DOĞAL GAZ FİYATLARI: Bugün doğalgazda asgari ücret üzerindeki paya bakmak en doğrusu. Doğalgaz ile ilgili söylenenler gerçeği yansıtmıyor. Türkiye gerçekten doğalgaz fiyatlaması konusunda en alt sırada. Bu ürünler ayrıca, ithal ettiğimiz ürünler buna rağmen en alt sırada yer alıyor. Öte yandan yeni keşifler yapıyoruz Karadeniz'de doğalgaz gibi... Gabar'da tüketimimizin yüzde 10'una tekabül eden buluşlar içerisindeyiz. Vatandaşımızın doğalgaz faturasını en çok destekleyen ülkelerin başında Türkiye geliyor. Bu yıl konutlardan ücret alınmayarak doğalgaz kullanıma sunuldu. Ayrıca 2 milyondan fazla haneye doğalgaz desteğimiz var.
VERGİ ARTIŞLARI: Bundan sonra vergi konusunda yeni bir adım atılacağını beklemiyorum. Maktu rakam dediğimiz oransal olmayan mutlak değer olarak belirlenen ifadeler. Maktu vergiler ciddi anlamda erişmişti. Depremin yaralarını sarmak için yoksul haneleri sosyal olarak ihtiyaç sahiplerini desteklemek ve kritik yatırımların gerçekleşmesi, topluma yardım etmek için uğraşıyoruz. Ülkelerin ihtiyaç duyduğu harcamalar için bunlar değerlendirip kullanılacak.

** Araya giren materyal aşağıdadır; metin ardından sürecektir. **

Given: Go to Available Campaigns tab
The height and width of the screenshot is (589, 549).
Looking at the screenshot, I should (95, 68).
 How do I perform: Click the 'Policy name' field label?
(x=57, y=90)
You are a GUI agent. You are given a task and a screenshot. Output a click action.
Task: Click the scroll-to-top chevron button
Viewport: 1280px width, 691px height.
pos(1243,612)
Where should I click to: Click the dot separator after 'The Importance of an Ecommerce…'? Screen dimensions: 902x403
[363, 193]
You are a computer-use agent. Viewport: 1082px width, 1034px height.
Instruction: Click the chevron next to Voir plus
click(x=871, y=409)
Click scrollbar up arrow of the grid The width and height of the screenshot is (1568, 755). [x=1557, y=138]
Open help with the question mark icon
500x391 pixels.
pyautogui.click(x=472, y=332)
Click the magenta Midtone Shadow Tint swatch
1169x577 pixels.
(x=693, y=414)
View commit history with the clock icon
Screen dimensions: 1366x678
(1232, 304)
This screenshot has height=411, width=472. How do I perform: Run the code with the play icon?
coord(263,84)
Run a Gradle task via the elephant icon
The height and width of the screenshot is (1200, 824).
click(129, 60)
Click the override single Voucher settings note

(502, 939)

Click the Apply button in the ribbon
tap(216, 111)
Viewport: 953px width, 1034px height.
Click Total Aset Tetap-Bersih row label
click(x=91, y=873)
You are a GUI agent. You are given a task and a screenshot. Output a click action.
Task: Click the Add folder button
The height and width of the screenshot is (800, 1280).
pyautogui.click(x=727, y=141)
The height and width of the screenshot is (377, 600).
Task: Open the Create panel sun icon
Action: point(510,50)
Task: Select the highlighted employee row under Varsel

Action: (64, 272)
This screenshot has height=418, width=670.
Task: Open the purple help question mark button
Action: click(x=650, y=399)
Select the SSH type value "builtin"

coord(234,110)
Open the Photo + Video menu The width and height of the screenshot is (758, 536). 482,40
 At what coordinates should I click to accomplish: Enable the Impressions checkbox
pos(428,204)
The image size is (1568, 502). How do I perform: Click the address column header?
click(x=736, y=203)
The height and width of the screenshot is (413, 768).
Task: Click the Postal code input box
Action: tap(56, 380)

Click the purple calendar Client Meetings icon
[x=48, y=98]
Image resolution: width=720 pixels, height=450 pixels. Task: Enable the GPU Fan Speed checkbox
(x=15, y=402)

'ASRIN DAYANIŞMASI': Asrın felaketini yaşıyorsak, asrın dayanışmasını da hep birlikte sergilemek durumundayız. Daha çok kamunun kendi harcamaları kısmına bakacağız... Burada daha fazla nasıl tasarruf oluşturacağız. Kaynakları nasıl verimli kullanabiliriz, bu çerçevede özellikle depreme yönelik yeni programlar ortaya koyduk. 'Yerinde Dönüşüm'e de finansal desteklerimizi sağlayacağız. Tek tek tüm kurumların ve yöneticilerin bu anlayış içinde bakması lazım deprem yaşadığımız bu süreçte kaynakları yerinde kullanmak adına yeni inisiyatifler geliştirmemiz gerekiyor.
IMF İDDİALARI: Türkiye kendi yolunu çizmiş bir ülkedir. Kendi çalışmalarımızı yapan bir ülkeyiz... 10 yıldır IMF'siz bir Türkiye var. 2023 yılında IMF ile borç ilişkisi bitti. Çok zor bir dönemde ülkemiz başarılı çalışmalarını devam ettirdi ve devam ettirecek.